By default, resources are accessible in the application under the
same file name as they have in the source tree, with a \c :/ prefix,
or by a \link QUrl URL\endlink with a \c qrc scheme.
For example, the file path \c :/images/cut.png or the URL
\c qrc:///images/cut.png would give access to the
\c cut.png file, whose location in the application's source tree
is \c images/cut.png. This can be changed using the \c file tag's
\c alias attribute:
\snippet doc/src/snippets/code/doc_src_resources.qdoc 0
The file is then accessible as \c :/cut-img.png from the
application.
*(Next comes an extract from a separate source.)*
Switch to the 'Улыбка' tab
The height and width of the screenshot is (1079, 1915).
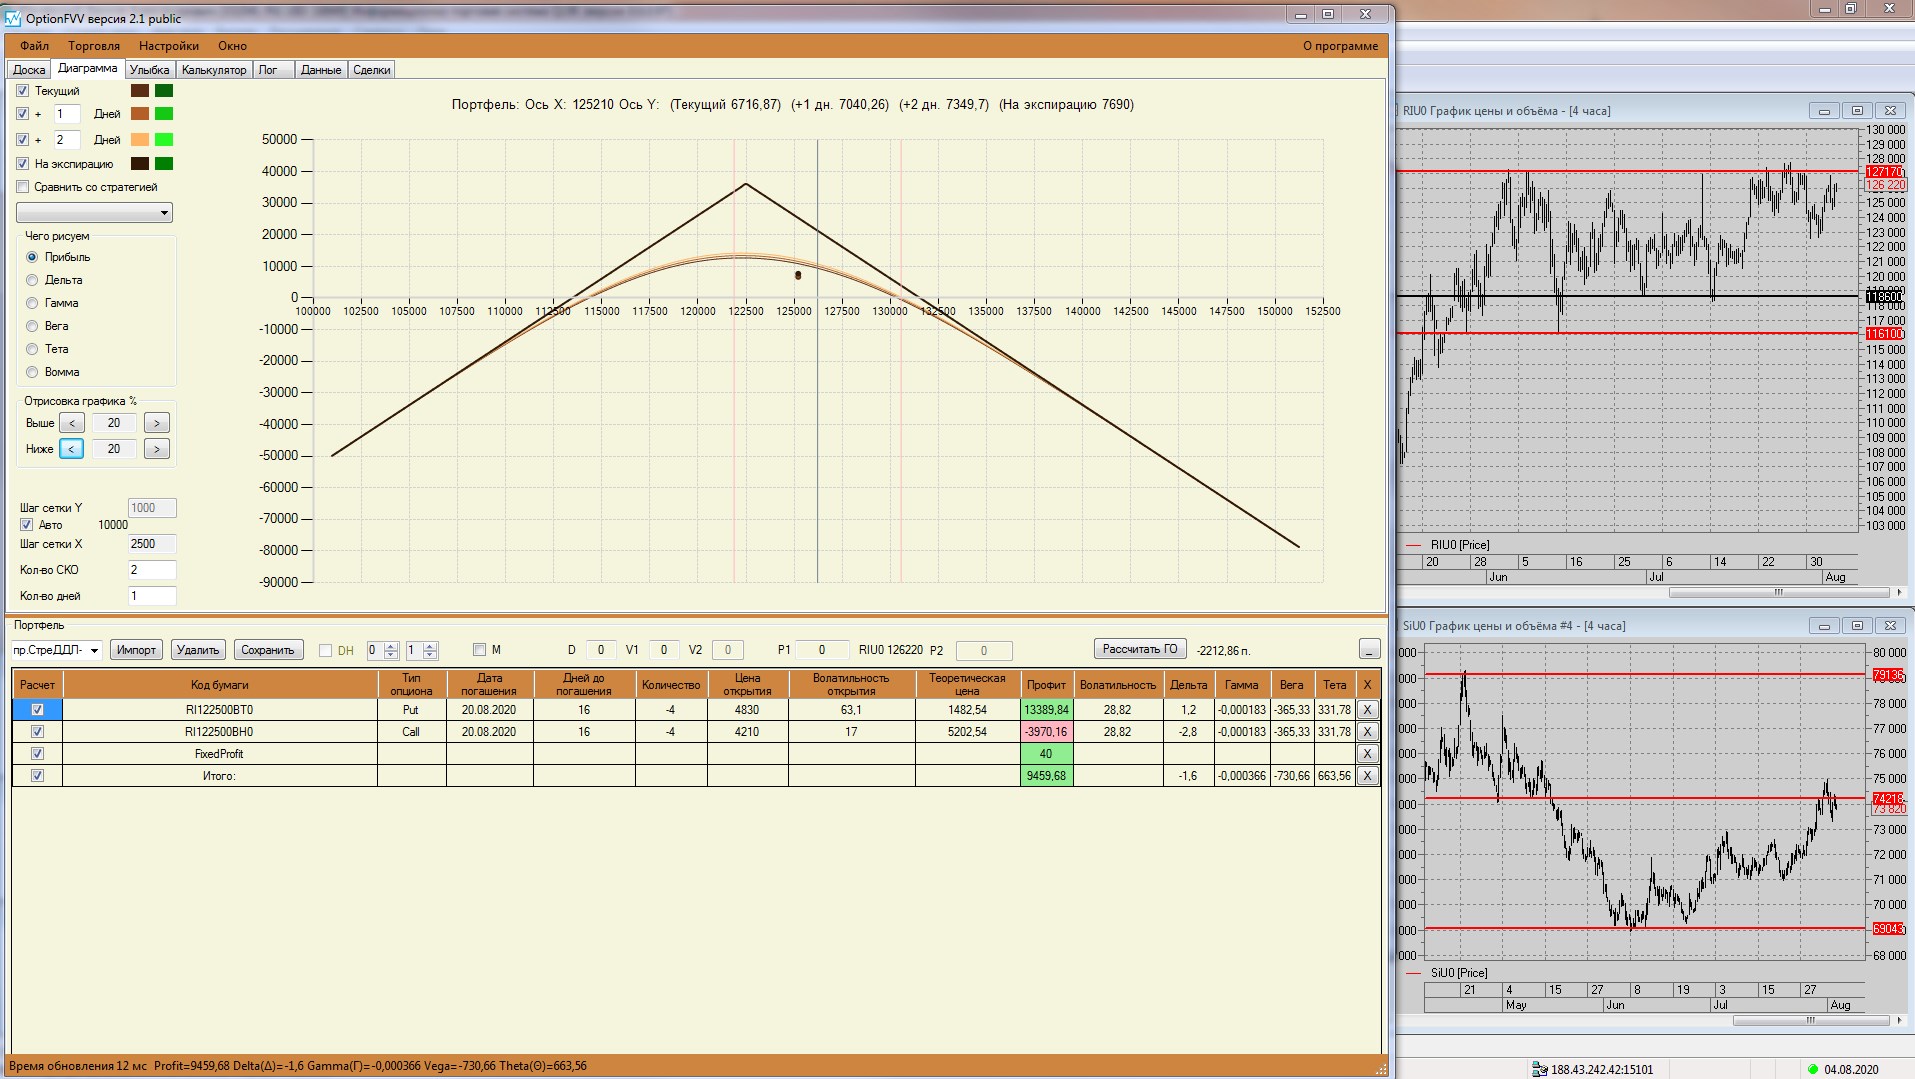click(149, 70)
It is also possible to specify a path prefix for all
files in the \c .qrc file using the \c qresource tag's \c prefix
attribute:
\snippet doc/src/snippets/code/doc_src_resources.qdoc 1
In this case, the file is accessible as \c
:/myresources/cut-img.png.
Some resources, such as translation files and icons, many need to
change based on the user's locale. This is done by adding a \c lang
attribute to the \c qresource tag, specifying a suitable locale
string. For example:
\snippet doc/src/snippets/code/doc_src_resources.qdoc 2
If the user's locale is French (i.e., QLocale::system().name() returns
"fr_FR"), \c :/cut.jpg becomes a reference to the \c cut_fr.jpg
image. For other locales, \c cut.jpg is used.
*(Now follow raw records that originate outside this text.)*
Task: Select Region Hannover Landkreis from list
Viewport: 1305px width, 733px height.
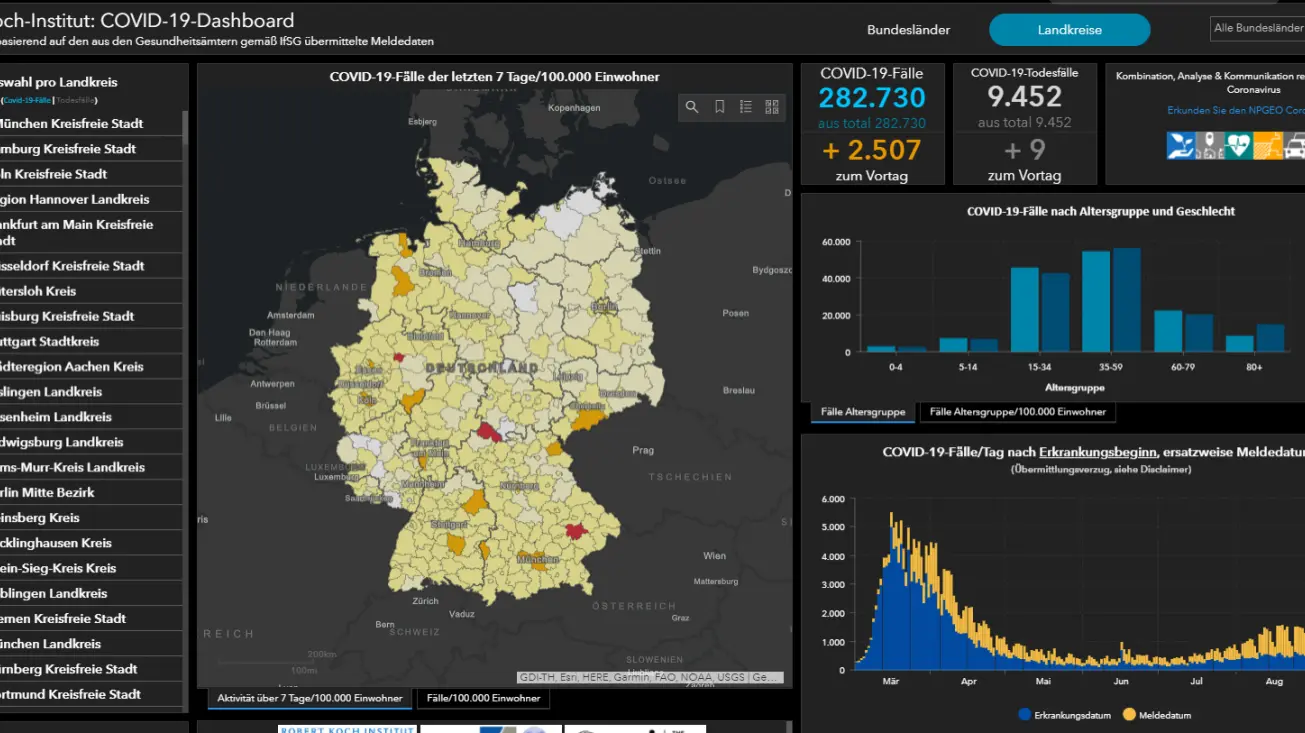Action: [x=75, y=199]
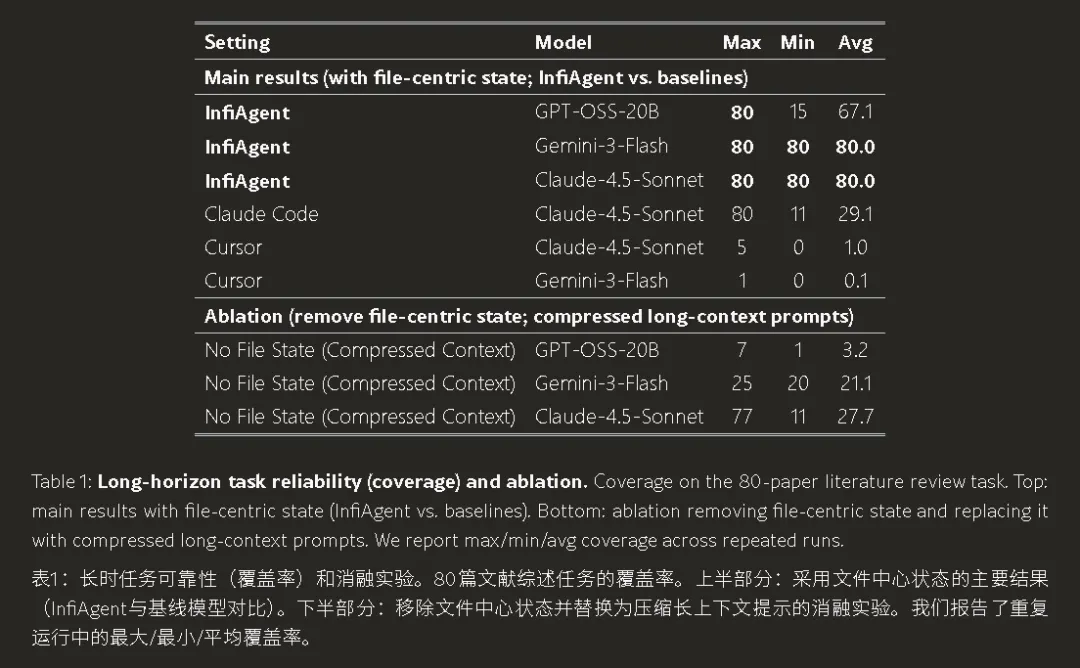The height and width of the screenshot is (668, 1080).
Task: Select the InfiAgent GPT-OSS-20B row label
Action: (x=247, y=112)
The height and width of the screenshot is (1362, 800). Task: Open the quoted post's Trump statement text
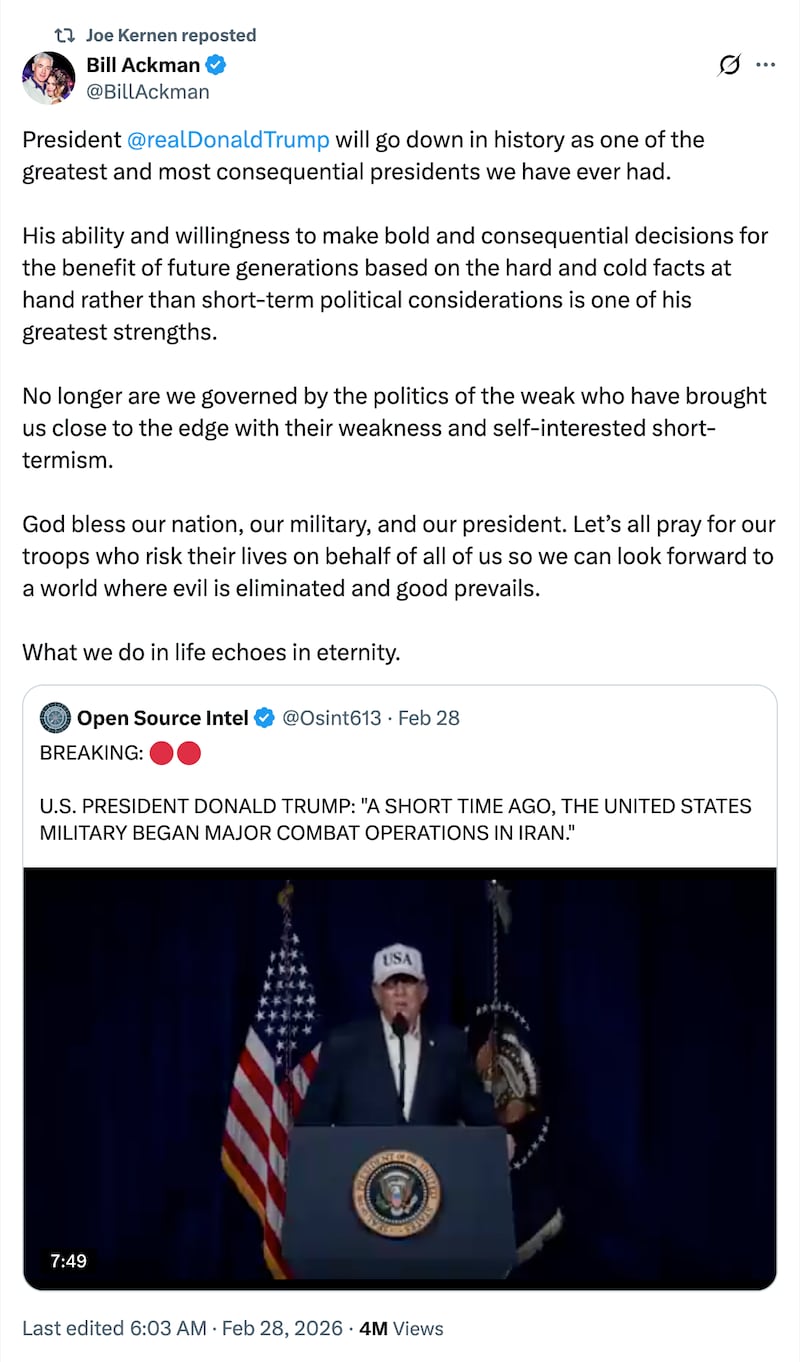coord(395,819)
See the QLocale documentation for a description of the format to use
for locale strings.
\section2 External Binary Resources
For an external binary resource to be created you must create the resource
data (commonly given the \c .rcc extension) by passing the -binary switch to
\l rcc. Once the binary resource is created you can register the resource
with the QResource API.
For example, a set of resource data specified in a \c .qrc file can be
compiled in the following way:
\snippet doc/src/snippets/code/doc_src_resources.qdoc 3
In the application, this resource would be registered with code like this:
\snippet doc/src/snippets/code/doc_src_resources.qdoc 4
\section2 Compiled-In Resources
For a resource to be compiled into the binary the \c .qrc file must be
mentioned in the application's \c .pro file so that \c qmake knows
about it. For example:
\snippet examples/mainwindows/application/application.pro 0
\c qmake will produce make rules to generate a file called \c
qrc_application.cpp that is linked into the application. This
file contains all the data for the images and other resources as
static C++ arrays of compressed binary data. The \c
qrc_application.cpp file is automatically regenerated whenever
the \c .qrc file changes or one of the files that it refers to
changes. If you don't use \c .pro files, you can either invoke
\c rcc manually or add build rules to your build system.
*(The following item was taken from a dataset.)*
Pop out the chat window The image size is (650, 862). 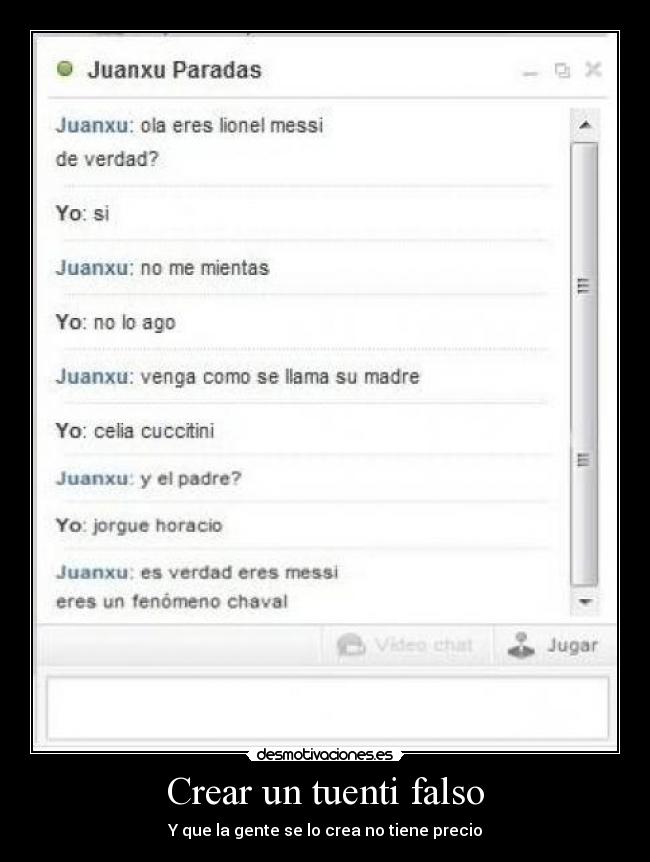pos(562,70)
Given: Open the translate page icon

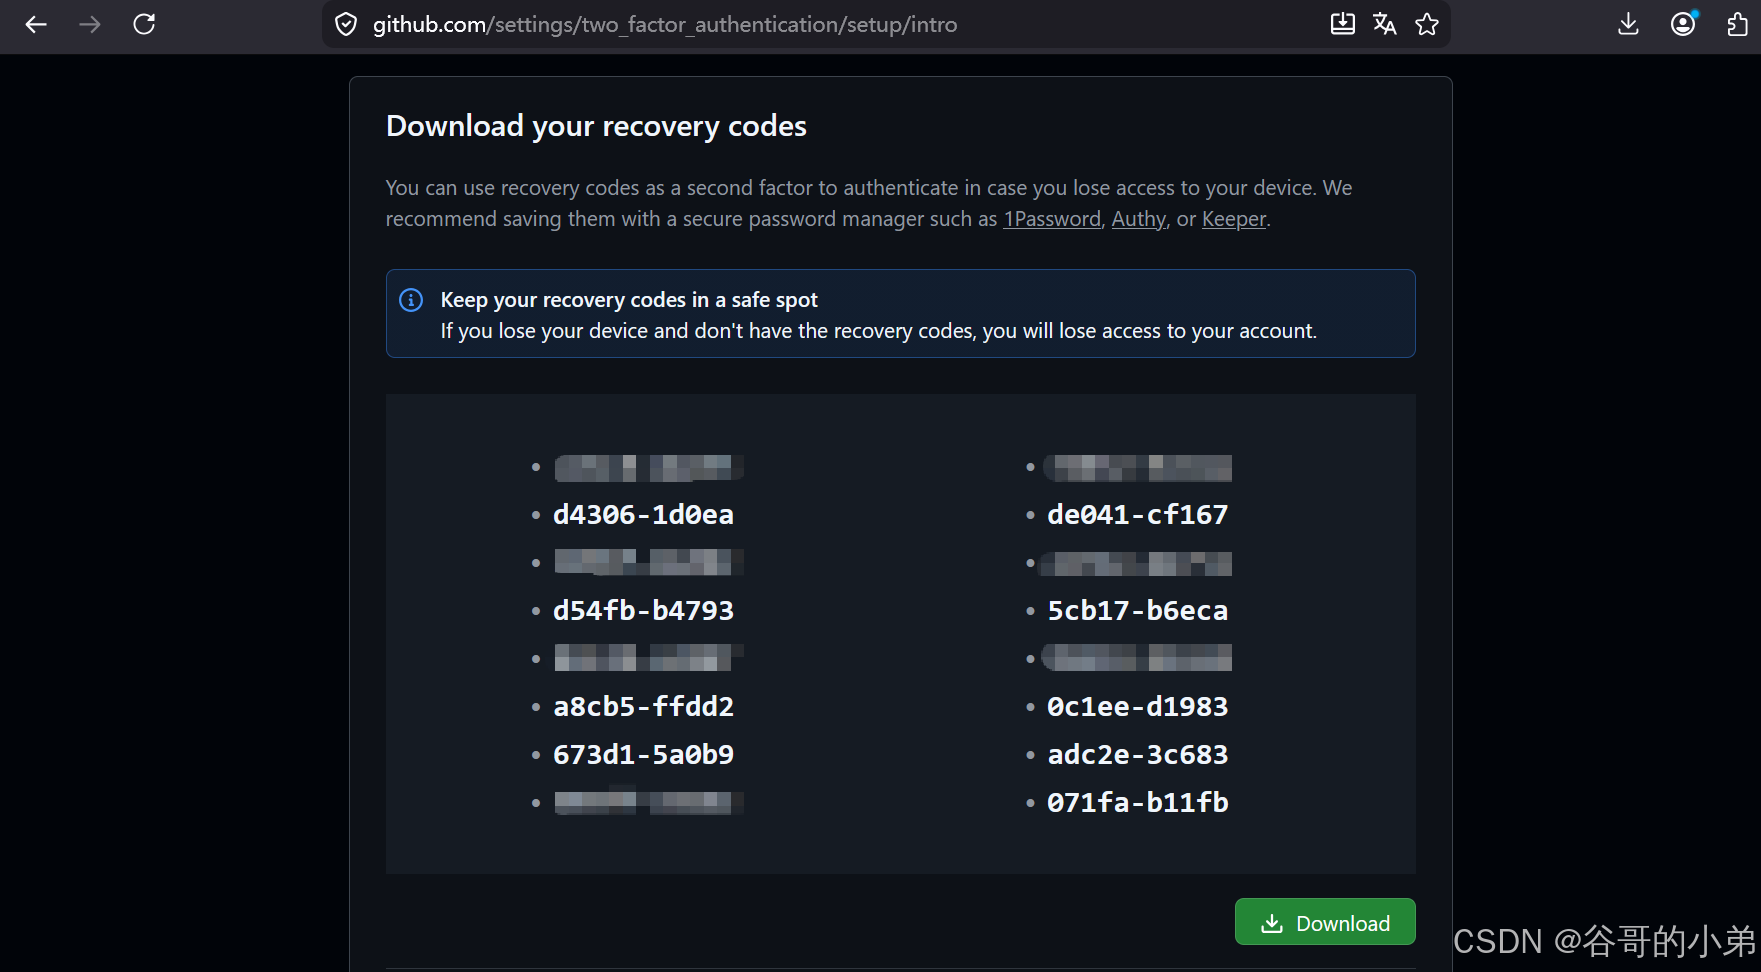Looking at the screenshot, I should tap(1385, 24).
\image resources.png Building resources into an application
Currently, Qt always stores the data directly in the executable,
even on Windows and Mac OS X, where the operating system provides
native support for resources. This might change in a future Qt
release.
\section1 Using Resources in the Application
In the application, resource paths can be used in most places
instead of ordinary file system paths. In particular, you can
pass a resource path instead of a file name to the QIcon, QImage,
or QPixmap constructor:
\snippet examples/mainwindows/application/mainwindow.cpp 21
See the \l{mainwindows/application}{Application} example for an
actual application that uses Qt's resource system to store its
icons.
In memory, resources are represented by a tree of resource
objects. The tree is automatically built at startup and used by
QFile for resolving paths to resources. You can use a QDir initialized
with ":/" to navigate through the resource tree from the root.
Qt's resources support the concept of a search path list. If you then
refer to a resource with \c : instead of \c :/ as the prefix, the
resource will be looked up using the search path list. The search
path list is empty at startup; call QDir::addSearchPath() to
add paths to it.
If you have resources in a static library, you might need to
force initialization of your resources by calling \l
Q_INIT_RESOURCE() with the base name of the \c .qrc file. For
example:
\snippet doc/src/snippets/code/doc_src_resources.qdoc 5
Similarly, if you must unload a set of resources explicitly
(because a plugin is being unloaded or the resources are not valid
any longer), you can force removal of your resources by calling
Q_CLEANUP_RESOURCE() with the same base name as above.